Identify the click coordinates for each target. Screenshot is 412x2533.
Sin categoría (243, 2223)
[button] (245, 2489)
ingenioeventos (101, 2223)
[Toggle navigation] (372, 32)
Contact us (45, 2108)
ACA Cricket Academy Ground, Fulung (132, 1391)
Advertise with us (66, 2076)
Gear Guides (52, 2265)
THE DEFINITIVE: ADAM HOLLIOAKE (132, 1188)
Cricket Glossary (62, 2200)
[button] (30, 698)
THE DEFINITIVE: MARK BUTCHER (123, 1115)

--------------------

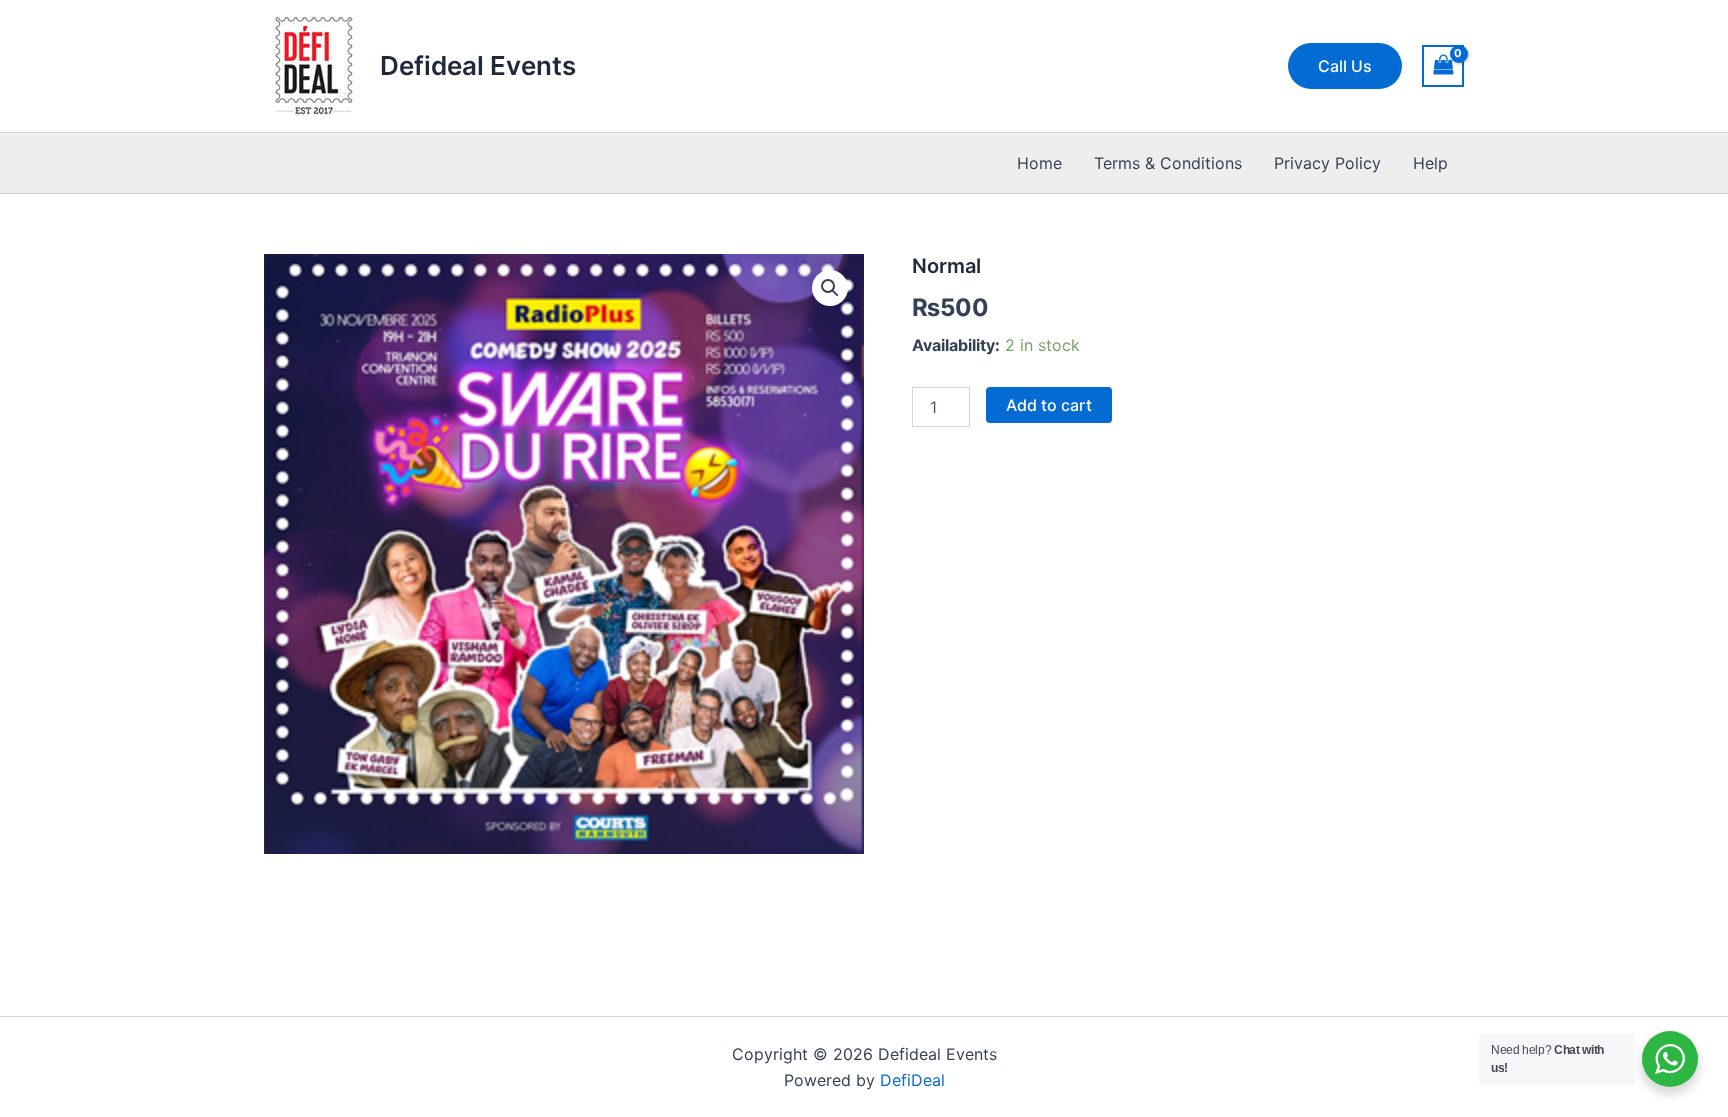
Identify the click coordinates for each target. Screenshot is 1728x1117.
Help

--------------------

▸ **DIRECTIONS FOR THIS TASK**
Search the listing above for the string "each". Copy every line that contains it.

▸ **RESPONSE**
Identify the click coordinates for each target. Screenshot is 412x2533.
Identify the click coordinates for each target. Screenshot is 1728x1117.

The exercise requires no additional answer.